Recorded data:
========
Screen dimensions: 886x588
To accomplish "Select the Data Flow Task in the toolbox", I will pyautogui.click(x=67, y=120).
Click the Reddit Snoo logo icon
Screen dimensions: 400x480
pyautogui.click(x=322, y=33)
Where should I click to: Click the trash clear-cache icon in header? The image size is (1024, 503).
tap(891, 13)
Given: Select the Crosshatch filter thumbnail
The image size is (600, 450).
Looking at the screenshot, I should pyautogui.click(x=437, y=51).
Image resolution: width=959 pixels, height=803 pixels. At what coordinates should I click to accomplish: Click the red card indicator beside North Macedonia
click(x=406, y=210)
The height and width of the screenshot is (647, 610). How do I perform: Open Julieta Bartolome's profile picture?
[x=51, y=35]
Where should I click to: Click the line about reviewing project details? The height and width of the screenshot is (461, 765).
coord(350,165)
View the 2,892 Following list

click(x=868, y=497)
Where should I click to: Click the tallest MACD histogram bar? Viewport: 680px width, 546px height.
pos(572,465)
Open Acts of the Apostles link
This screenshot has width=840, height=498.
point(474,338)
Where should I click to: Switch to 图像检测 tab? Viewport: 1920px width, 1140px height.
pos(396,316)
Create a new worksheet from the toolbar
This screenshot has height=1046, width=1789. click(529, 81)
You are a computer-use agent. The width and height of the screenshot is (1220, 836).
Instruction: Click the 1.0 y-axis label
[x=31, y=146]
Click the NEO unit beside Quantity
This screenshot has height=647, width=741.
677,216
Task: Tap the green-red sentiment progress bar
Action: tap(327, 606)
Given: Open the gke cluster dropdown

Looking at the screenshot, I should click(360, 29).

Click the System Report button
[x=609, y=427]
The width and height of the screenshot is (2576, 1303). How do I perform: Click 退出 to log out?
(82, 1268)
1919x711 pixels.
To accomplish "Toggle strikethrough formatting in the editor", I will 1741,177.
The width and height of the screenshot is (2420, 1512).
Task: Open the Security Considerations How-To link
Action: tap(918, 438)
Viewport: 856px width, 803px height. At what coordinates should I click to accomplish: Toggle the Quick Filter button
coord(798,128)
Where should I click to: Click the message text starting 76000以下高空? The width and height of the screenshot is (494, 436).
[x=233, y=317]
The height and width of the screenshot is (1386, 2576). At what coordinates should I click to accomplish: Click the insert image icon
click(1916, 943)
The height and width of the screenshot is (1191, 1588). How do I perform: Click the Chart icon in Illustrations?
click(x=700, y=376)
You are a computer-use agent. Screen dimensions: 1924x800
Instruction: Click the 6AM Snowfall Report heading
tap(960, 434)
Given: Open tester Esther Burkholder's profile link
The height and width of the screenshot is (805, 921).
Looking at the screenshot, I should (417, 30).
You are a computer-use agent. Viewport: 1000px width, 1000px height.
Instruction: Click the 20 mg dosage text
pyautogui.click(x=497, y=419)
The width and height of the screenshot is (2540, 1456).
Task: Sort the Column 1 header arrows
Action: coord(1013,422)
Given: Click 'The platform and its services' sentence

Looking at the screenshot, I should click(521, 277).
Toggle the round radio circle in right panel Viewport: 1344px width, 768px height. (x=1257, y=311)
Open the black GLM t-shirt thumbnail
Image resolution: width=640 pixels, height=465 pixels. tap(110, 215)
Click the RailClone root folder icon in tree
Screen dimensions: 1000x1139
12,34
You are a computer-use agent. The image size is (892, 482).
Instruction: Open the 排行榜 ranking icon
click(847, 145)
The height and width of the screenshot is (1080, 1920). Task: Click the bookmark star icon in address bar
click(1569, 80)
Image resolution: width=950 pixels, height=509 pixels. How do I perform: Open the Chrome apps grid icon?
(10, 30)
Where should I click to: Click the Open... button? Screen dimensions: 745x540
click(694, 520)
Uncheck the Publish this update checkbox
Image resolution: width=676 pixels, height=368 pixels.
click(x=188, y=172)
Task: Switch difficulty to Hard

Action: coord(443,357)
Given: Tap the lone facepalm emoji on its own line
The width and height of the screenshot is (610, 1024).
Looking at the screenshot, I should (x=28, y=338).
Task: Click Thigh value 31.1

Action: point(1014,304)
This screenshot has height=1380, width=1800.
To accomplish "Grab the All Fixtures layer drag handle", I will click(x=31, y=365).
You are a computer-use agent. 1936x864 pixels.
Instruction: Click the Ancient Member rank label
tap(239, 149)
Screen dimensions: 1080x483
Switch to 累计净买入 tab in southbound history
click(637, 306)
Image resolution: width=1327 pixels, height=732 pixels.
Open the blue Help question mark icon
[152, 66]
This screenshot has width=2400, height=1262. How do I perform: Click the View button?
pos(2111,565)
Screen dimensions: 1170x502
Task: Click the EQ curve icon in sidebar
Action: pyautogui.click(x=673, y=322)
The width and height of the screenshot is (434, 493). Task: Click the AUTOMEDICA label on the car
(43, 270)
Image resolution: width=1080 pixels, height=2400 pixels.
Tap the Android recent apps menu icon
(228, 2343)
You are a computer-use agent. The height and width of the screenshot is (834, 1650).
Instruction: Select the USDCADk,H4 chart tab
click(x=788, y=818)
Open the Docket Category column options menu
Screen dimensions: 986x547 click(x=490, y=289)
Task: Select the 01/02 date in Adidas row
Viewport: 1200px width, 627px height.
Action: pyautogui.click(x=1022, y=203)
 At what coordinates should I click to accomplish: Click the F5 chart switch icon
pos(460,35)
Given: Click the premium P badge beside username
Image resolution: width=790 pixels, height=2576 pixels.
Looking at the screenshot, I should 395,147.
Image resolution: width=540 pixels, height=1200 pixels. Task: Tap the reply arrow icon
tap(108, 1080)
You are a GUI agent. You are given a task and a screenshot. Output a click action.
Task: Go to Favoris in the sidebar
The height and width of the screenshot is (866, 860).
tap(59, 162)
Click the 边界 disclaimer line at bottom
========
# GIVEN INSTRUCTION
Lay out the records as a Markdown table with the columns Row and Text. Start at the first line of the records and end at the line containing "should pyautogui.click(x=437, y=51).", give each line its own numbered row, and omit blank lines.

# THE RESPONSE
| Row | Text |
|---|---|
| 1 | Screen dimensions: 886x588 |
| 2 | To accomplish "Select the Data Flow Task in the toolbox", I will pyautogui.click(x=67, y=120). |
| 3 | Click the Reddit Snoo logo icon |
| 4 | Screen dimensions: 400x480 |
| 5 | pyautogui.click(x=322, y=33) |
| 6 | Where should I click to: Click the trash clear-cache icon in header? The image size is (1024, 503). |
| 7 | tap(891, 13) |
| 8 | Given: Select the Crosshatch filter thumbnail |
| 9 | The image size is (600, 450). |
| 10 | Looking at the screenshot, I should pyautogui.click(x=437, y=51). |